Deux traits communs émergent de cette enquête : les mobilisations – pour la justice sociale et écologique, contre le racisme, le sexisme et le spécisme – sont radicales par les remises en cause et les utopies qu’elles portent, et fluides par leur refus d’un cadre fixe et définitif.

 

Le philosophe Francis Wolf interprète les mobilisations contemporaines comme des révoltes ayant « une constante qui les distingue des utopies révolutionnaires passées : on se rebelle contre quelque chose, on ne se mobilise pas pour quelque chose ».

 

Les responsables d’association et activistes interviewé.e.s dénoncent des injustices et leurs causes, partagent un diagnostic et l’opposition à un ennemi commun.
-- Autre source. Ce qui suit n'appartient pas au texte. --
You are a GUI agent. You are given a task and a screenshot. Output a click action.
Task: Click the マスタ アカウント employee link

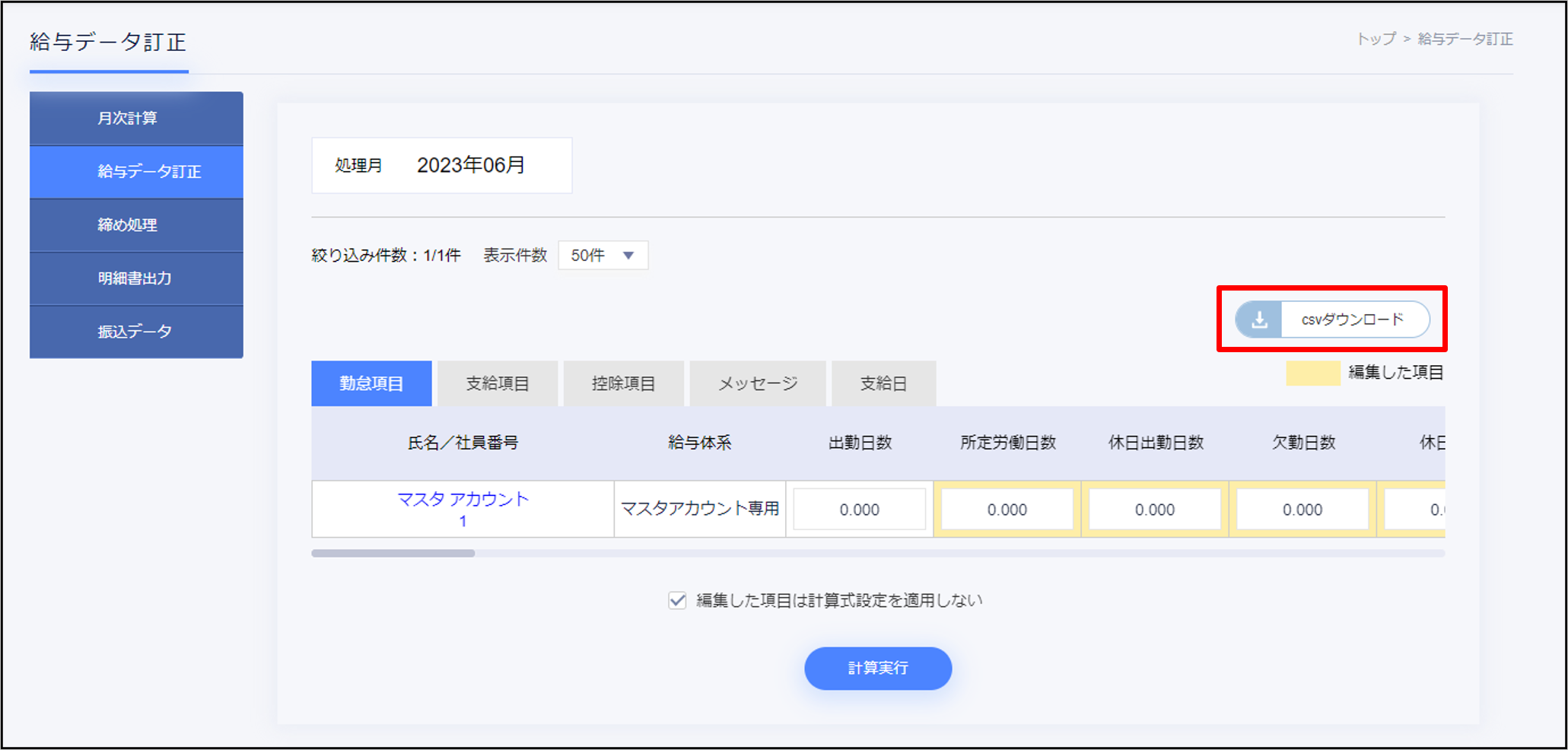click(463, 500)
Mais l’horizon commun reste polémique dans la mesure où des divergences portent sur l’articulation du « qui », du « quoi », et du commun des mobilisations.

 

Au-delà de leurs divergences sur le « comment » les interviewé. es font part de leur attachement à une transformation globale de la société. Elles. ils bousculent les dichotomies telle que réformisme/révolutionnaire, pragmatisme/utopie en associant leur engagement contre les injustices à une réhabilitation du politique en acte en se démarquant d’un rapport à la politique qui, en la réduisant à l’art du possible, la transforme en gestion faussement neutre, alors qu’affirme l’auteure – en harmonie avec l’historienne américaine Joan Scott – le politique est l’art de faire advenir l’impossible dans l’intervalle entre ce qui est et ce qui devrait être.

 

Comme le souligne Réjane Sénac, la méfiance envers ce qui est associé à un risque de recomposition d’une unité hégémonique, voire totalitaire, amène à prendre de la distance vis-à-vis de toute généralisation, qu’elle soit procédurale ou idéologique.

 

La transformation de la société passe par une diversité de tactiques et d’expérimentations. Plus de grand soir à l’horizon, mais des « petits jardins » des « jardins partagés ».